WHAT THE EXERCISE ASKS → The entries below are to be repeated exactly as they stand.

Saved entries
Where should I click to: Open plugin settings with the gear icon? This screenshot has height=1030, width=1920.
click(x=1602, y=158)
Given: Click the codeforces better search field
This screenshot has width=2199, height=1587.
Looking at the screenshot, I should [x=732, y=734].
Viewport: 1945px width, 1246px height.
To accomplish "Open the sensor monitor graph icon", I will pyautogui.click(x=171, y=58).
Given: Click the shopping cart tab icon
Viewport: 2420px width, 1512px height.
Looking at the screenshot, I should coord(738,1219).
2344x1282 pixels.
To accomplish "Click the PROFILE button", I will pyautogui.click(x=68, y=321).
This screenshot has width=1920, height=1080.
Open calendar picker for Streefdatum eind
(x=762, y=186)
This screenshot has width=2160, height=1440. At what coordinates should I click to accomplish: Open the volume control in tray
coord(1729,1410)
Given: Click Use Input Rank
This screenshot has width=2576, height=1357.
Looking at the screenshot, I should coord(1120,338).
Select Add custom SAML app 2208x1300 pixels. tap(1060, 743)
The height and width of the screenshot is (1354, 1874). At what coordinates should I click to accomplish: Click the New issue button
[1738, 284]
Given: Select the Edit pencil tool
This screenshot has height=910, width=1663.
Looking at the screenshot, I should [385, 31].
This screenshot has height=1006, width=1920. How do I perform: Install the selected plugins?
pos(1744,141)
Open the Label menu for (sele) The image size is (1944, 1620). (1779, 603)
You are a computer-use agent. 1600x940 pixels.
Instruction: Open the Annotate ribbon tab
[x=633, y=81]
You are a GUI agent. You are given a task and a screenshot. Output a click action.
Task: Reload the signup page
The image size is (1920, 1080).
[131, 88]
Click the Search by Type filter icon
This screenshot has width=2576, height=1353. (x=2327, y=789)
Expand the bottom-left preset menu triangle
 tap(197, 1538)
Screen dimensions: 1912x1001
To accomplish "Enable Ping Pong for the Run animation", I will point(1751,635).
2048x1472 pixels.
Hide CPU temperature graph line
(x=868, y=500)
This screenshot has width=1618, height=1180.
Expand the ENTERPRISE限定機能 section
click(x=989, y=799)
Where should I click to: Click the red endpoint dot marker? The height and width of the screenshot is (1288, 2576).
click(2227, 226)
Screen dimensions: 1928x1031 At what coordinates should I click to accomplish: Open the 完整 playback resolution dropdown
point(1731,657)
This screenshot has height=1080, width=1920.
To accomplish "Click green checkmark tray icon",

WRITTEN ANSWER →
Where should I click to: Open plugin settings with the gear icon? This screenshot has height=1030, width=1920.
click(x=1602, y=158)
Given: Click the codeforces better search field
This screenshot has width=2199, height=1587.
Looking at the screenshot, I should [x=732, y=734].
Viewport: 1945px width, 1246px height.
To accomplish "Open the sensor monitor graph icon", I will pyautogui.click(x=171, y=58).
Given: Click the shopping cart tab icon
Viewport: 2420px width, 1512px height.
Looking at the screenshot, I should coord(738,1219).
2344x1282 pixels.
To accomplish "Click the PROFILE button", I will pyautogui.click(x=68, y=321).
This screenshot has width=1920, height=1080.
Open calendar picker for Streefdatum eind
(x=762, y=186)
This screenshot has width=2160, height=1440. At what coordinates should I click to accomplish: Open the volume control in tray
coord(1729,1410)
Given: Click Use Input Rank
This screenshot has width=2576, height=1357.
Looking at the screenshot, I should coord(1120,338).
Select Add custom SAML app 2208x1300 pixels. tap(1060, 743)
The height and width of the screenshot is (1354, 1874). At what coordinates should I click to accomplish: Click the New issue button
[1738, 284]
Given: Select the Edit pencil tool
This screenshot has height=910, width=1663.
Looking at the screenshot, I should [385, 31].
This screenshot has height=1006, width=1920. How do I perform: Install the selected plugins?
pos(1744,141)
Open the Label menu for (sele) The image size is (1944, 1620). (1779, 603)
You are a computer-use agent. 1600x940 pixels.
Instruction: Open the Annotate ribbon tab
[x=633, y=81]
You are a GUI agent. You are given a task and a screenshot. Output a click action.
Task: Reload the signup page
The image size is (1920, 1080).
[131, 88]
Click the Search by Type filter icon
This screenshot has width=2576, height=1353. (x=2327, y=789)
Expand the bottom-left preset menu triangle
 tap(197, 1538)
Screen dimensions: 1912x1001
To accomplish "Enable Ping Pong for the Run animation", I will point(1751,635).
2048x1472 pixels.
Hide CPU temperature graph line
(x=868, y=500)
This screenshot has width=1618, height=1180.
Expand the ENTERPRISE限定機能 section
click(x=989, y=799)
Where should I click to: Click the red endpoint dot marker? The height and width of the screenshot is (1288, 2576).
click(2227, 226)
Screen dimensions: 1928x1031 At what coordinates should I click to accomplish: Open the 完整 playback resolution dropdown
point(1731,657)
This screenshot has height=1080, width=1920.
To accomplish "Click green checkmark tray icon",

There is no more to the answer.